I think there’s a lot of different, concrete ways we can do this from more grassroots nonviolent direction action, like showing up for the Haul No! fight to try to stop the transport of uranium across the Navajo Nation Reservation or for the Thacker Pass movement to stop another lithium mine from going on Native lands. On the policy side of things, indigenous people in the so-called United States, as well as in many other countries, are purposefully impoverished by the colonial governments. If we are fighting for the most basic needs like food or shelter or clean water, we can’t ever rise up and fight for our true rights, justice, our trust, and treaty rights. When our tribes are purposefully underfunded, or the existence of our tribes are denied, we don’t have control over the infrastructure projects that come onto our lands. How can you have paratransit if you don’t have good roads? How can you provide the most basic of healthcare, if you don’t have healthcare providers
Some of the policies that are supposed to address some of the glaring oppressions of Native people are failures. For example, American Indians and Alaska Natives have the lowest rates of home ownership in the so-called United States. There is a policy to make a mortgage more accessible, but you can only access that federal program where there is federal trust land— basically almost entirely West of the Mississippi and on lands that are very rural, often very polluted, and have no healthcare or jobs. All this land is Indian country, whether the federal government recognizes it or not.

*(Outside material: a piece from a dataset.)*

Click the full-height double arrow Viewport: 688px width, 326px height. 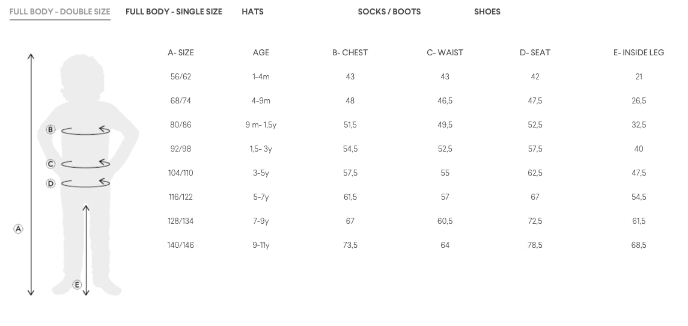(x=31, y=174)
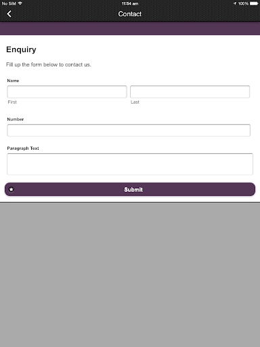Focus the Number input field

[x=129, y=130]
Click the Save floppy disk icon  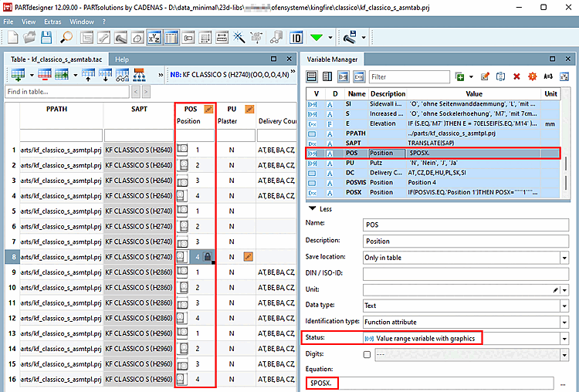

There’s not a single issue in this country that does not impact Indigenous people. For example, if you are looking at the over-policing and police brutality of disabled people, you should also be looking at those issues for Indigenous people. Even the federal government admits and owns the fact that American Indians and Alaska Natives are killed by police and also incarcerated at the highest rates per capita.
You’re working on two books. Can you talk a little bit about them and what your goals are for each book?
The one I am currently working on with the most gusto is an anthology called Sacred and Subversive: Queer Voices on Faith and Spirituality. This is the first ever English language multi-faith book of pieces by queer people. I have worked very hard to make it diverse and robust, because just like with Native people or disabled people, there’s not any one way to be queer. This book is more crucial than ever as the well-being of queer people and our very lives are under attack across the world.
The other book, which I began writing several years ago, looks at a web of resource extraction in central Appalachia, from lumber to the very first oil drill to the present day of the building of multiple pipelines, export facilities, and cracker plants. I began with research and reporting on the Mariner East Two Pipeline, but expanded to other fracking related projects, including other pipelines, cracker plants and fracked waste storage facilities.” It was a web of extraction. As soon as I get my first manuscript for Sacred and Subversive in, I will get back to working on this book.
Is there anything you would like to add?
November may be Native American Heritage Month—but we Natives are here year-round. Support us year-round. And remember whose land you are on, and that the Land Back movement is more than just a catchy hashtag. The wellbeing of Indigenous people is the wellbeing of all people.